Please reproduce the passage of the book review below starting at "As Amanda and" and ending at "read last year.".

> _Document section_
----------
I read 7 books and at least 5 of them were relatively short. This was also a non-fiction heavy month. As February is LGBT+ History Month in the UK (we do have a Black History month, however, it’s in October) I read some of the owned voices non-fiction on my tbr.

Overall, it was another great reading month ♥ I hope you had a great month too!

The Mysterious Case of the Alperton Angels; Janice Hallett

rating: ⭐⭐⭐

Everyone knows the story of the Alperton Angels: the cult-like group who were convinced one of their member’s babies was the anti-Christ, and they had a divine mission to kill it – until the baby’s mother, Holly, came to her senses and called the police. The Angels committed suicide rather than go to prison, and Holly – and the baby – disappeared into the care system.

Nearly two decades later, true-crime author Amanda Bailey is writing a book on the Angels. The Alperton baby has turned eighteen and can finally be interviewed – if Amanda can find them, it will be the true-crime scoop of the year, and will save her flagging career. But rival author Oliver Menzies is just as smart, better connected, and is also on the baby’s trail.

As Amanda and Oliver are forced to collaborate, they realise that what everyone thinks they know about the Angels is wrong, and the truth is something much darker and stranger than they’d ever imagined.


I went into this book with too high expectations. I liked Hallett’s other two books “The Appeal” and “The Twyford Code”, both of which I read last year.

The premise of The Alperton Angels is really interesting and I think I expected too much of the investigation to be about the cult itself, when that wasn’t exactly the case. Those characters, did kind of feel a little flat.

And talking of characters, I did not like either Amanda or Oliver. I somewhat understood Amanda and her motivations, but she wasn’t a great person. And with Oliver, his whole personality just kind of grated on my nerves.

The other characters weren’t very well explored and while the plot went in surprising directions and I did enjoy several of the twists. Overall though, it was just okay. I finished the book with questions and being a little disappointed.

I really like that all Hallett’s novels so far are epistolary. This element always makes the novel more engaging and works really well for the mystery/crime genre as it adds a faster pace to your reading. This one has messages, emails, book and script extracts and all these different elements do make the reading experience more fun.
----------
> _Data excerpt_
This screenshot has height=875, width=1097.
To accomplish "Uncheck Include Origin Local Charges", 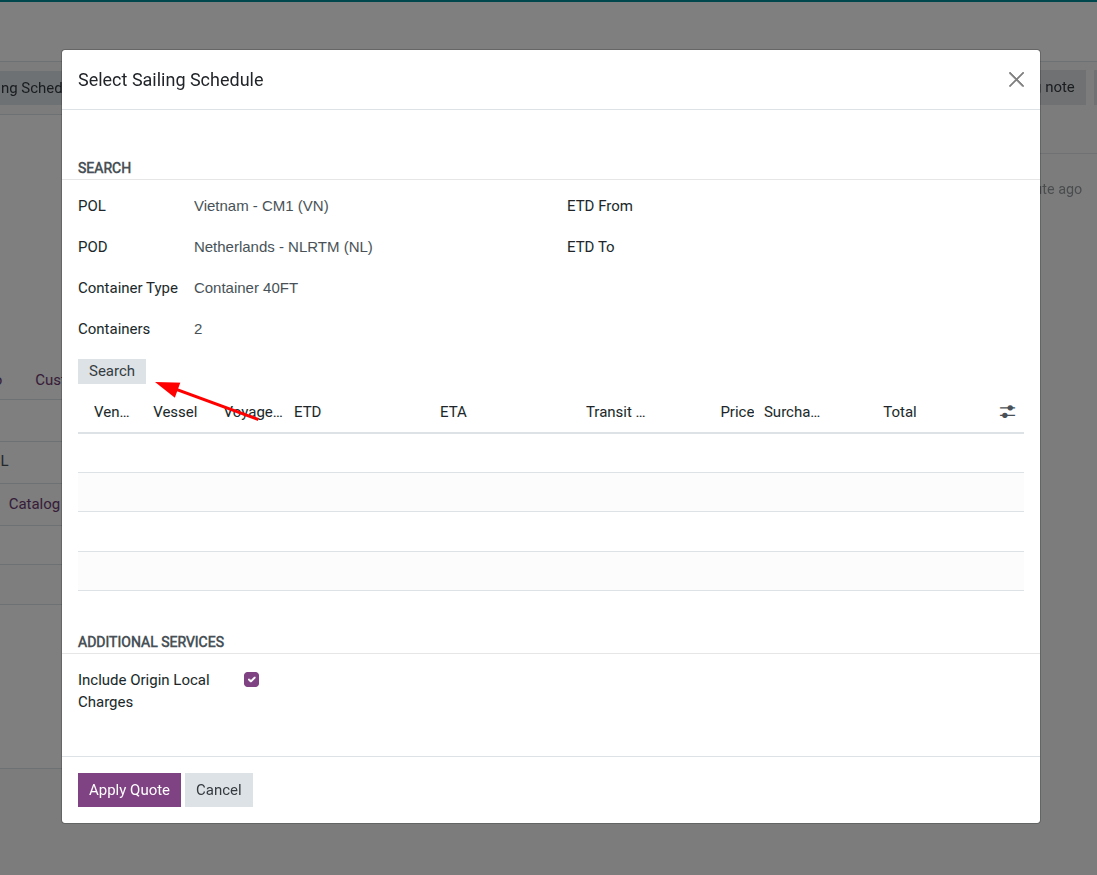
----------
> _Full response_
As Amanda and Oliver are forced to collaborate, they realise that what everyone thinks they know about the Angels is wrong, and the truth is something much darker and stranger than they’d ever imagined.


I went into this book with too high expectations. I liked Hallett’s other two books “The Appeal” and “The Twyford Code”, both of which I read last year.